In the meantime, instead of flogging a dead horse by getting him to wind down before he is able to let him do something that holds his focus in those bedtime hours instead and just accept his 10pm sleep time. Then let him have a 90 min nap after school. (My son (10, ADHD) just spent 90 mins hyper focused on his drawing app on a tablet, and has only just gone to sleep but with none of the angst and bother. Take the battle out of it - he’s not going to fall asleep before 10pm so you might as well work with it)

SnuggleBuggleBoo · 15/03/2023 22:57

Redandyellowelephant · 15/03/2023 22:17

Thank you so so much for this, I haven't tried the open window thing and I admit I'm naughty for not wanting to go out in the rain! I'll need to find someone to put a restrictor on his window as it opens all the way out and we're on the first floor x

You're welcome! I've had sleep issues all my life (possibly on the spectrum too, but no diagnosis) so I can definitely empathise!

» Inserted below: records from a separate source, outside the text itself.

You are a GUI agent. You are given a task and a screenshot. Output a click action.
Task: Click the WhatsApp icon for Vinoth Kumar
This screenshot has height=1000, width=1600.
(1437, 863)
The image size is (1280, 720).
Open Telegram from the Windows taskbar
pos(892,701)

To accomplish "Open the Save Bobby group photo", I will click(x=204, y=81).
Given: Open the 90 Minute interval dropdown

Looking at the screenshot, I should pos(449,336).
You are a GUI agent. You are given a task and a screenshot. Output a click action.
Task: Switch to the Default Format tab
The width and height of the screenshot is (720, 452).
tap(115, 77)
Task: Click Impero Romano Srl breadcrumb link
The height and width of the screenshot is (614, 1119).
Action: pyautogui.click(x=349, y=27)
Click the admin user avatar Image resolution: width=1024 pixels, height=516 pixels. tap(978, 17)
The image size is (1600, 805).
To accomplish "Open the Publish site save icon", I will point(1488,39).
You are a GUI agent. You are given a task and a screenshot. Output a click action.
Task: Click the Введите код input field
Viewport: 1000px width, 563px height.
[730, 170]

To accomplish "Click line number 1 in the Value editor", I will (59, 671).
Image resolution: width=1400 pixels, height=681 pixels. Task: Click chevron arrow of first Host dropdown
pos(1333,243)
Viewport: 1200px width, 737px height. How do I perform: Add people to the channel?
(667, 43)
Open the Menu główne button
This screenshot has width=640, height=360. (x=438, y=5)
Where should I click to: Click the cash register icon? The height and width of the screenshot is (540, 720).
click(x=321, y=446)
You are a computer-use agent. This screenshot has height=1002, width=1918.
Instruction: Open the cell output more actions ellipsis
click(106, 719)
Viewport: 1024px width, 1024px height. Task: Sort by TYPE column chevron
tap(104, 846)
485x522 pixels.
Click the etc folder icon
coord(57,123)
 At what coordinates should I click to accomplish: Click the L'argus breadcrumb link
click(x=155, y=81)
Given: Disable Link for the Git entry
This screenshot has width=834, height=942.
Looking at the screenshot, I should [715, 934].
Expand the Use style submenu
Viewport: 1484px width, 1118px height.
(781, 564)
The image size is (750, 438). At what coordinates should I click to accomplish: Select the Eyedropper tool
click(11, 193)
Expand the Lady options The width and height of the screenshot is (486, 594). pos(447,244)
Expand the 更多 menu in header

Daijoubudesu · 15/03/2023 23:32

It all sounds very similar. Our DD now 9 has struggled all her life getting to sleep. She's a bit shy, sensitive and very affectionate.

It's anxiety. We too tried everything except melatonin. She is dyslexic but not on the spectrum and has been assessed. The only time she has gone to sleep at a reasonable time is when she's been jet lagged. These things have worked for us:

  • the same routine - same bed, same time etc.
  • the same audible story playing quietly in her room every night
  • an extra hug, more reassurance but not discussing her anxieties
  • telling her if she really can't get to sleep she just has to lie there
  • if I get a visit after bedtime I give her a hug and say go to sleep. Nothing else. I always had to take her back and tuck her in. Now she takes herself back to bed.
  • me being relaxed about it and taking the pressure off bedtime. She sensed my anxiety and that resulted in more coming down, calling out, checking where I was etc.
  • a silicone night light that has 10 or so different colours that she finds calming.

I totally understand how frustrating and worn out you feel. I have another daughter who takes herself to bed and goes to sleep no problem. It's nothing you've done or not done it's just how they are.

Barleysugar86 · 15/03/2023 23:39

Going to sleep between 9 and 10 doesn't sound so abnormal for this age. We have pjs on our 5 yo at 8.30 then do stories etc and lights are off by 9. He's probably asleep by 9.30; but wakes up naturally between 8am and 8.30 even on strike days/ weekends so it feels like he's getting the right amount of sleep.

I think its hard waking and getting up into a cold room in the winter months, that might be some of the grump?